Task prompt » For every line in the records below that holds "will", make a copy.

Dataset records »
Segment Open
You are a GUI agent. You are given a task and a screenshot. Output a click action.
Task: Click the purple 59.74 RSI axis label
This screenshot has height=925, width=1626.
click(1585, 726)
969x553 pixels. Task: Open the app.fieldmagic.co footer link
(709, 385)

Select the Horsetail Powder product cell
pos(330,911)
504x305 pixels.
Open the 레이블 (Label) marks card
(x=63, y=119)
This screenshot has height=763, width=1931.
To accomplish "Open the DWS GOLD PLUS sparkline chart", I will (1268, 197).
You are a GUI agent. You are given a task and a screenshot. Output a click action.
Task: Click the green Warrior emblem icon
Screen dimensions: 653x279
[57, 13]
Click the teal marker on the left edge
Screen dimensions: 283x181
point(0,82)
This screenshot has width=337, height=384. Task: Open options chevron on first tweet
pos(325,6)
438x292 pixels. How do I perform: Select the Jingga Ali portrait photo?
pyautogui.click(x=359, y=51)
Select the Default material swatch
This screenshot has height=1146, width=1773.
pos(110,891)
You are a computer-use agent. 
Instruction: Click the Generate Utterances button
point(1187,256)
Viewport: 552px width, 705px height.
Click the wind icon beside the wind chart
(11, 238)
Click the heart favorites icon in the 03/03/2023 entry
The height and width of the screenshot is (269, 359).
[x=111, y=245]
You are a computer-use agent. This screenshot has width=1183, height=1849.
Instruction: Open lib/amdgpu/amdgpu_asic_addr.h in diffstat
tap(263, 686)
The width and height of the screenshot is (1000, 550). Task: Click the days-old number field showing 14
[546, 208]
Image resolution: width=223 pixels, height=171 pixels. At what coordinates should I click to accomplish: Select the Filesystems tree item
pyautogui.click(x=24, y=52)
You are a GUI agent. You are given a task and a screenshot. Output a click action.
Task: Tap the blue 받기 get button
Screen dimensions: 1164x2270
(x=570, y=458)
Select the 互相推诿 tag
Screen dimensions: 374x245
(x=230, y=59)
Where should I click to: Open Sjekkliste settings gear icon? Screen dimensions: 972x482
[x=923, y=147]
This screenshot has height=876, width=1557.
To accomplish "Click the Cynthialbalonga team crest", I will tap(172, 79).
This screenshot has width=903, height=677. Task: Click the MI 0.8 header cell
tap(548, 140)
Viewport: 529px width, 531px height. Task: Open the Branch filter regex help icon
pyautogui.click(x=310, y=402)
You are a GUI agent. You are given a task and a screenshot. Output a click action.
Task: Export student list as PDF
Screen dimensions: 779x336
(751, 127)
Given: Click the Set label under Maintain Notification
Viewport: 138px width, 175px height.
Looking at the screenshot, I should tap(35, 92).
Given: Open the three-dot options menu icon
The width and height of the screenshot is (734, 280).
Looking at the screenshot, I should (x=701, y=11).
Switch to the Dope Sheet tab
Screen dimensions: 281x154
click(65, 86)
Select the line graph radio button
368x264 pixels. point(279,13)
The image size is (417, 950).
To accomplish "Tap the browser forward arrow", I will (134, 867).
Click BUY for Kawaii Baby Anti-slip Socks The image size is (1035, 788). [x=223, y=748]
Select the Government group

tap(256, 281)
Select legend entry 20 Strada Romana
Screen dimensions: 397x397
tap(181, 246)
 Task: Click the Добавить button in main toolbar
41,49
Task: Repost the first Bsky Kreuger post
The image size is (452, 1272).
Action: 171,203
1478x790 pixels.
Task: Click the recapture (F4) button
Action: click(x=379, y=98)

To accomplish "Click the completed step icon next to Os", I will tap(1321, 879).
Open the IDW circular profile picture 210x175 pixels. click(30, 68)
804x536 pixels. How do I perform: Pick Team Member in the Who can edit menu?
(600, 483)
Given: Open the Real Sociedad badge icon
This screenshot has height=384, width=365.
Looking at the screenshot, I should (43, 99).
Segment Closed
Solution for this task »
To accomplish "Open the DWS GOLD PLUS sparkline chart", I will (1268, 197).
To accomplish "Click the Cynthialbalonga team crest", I will tap(172, 79).
To accomplish "Tap the browser forward arrow", I will (134, 867).
To accomplish "Click the completed step icon next to Os", I will tap(1321, 879).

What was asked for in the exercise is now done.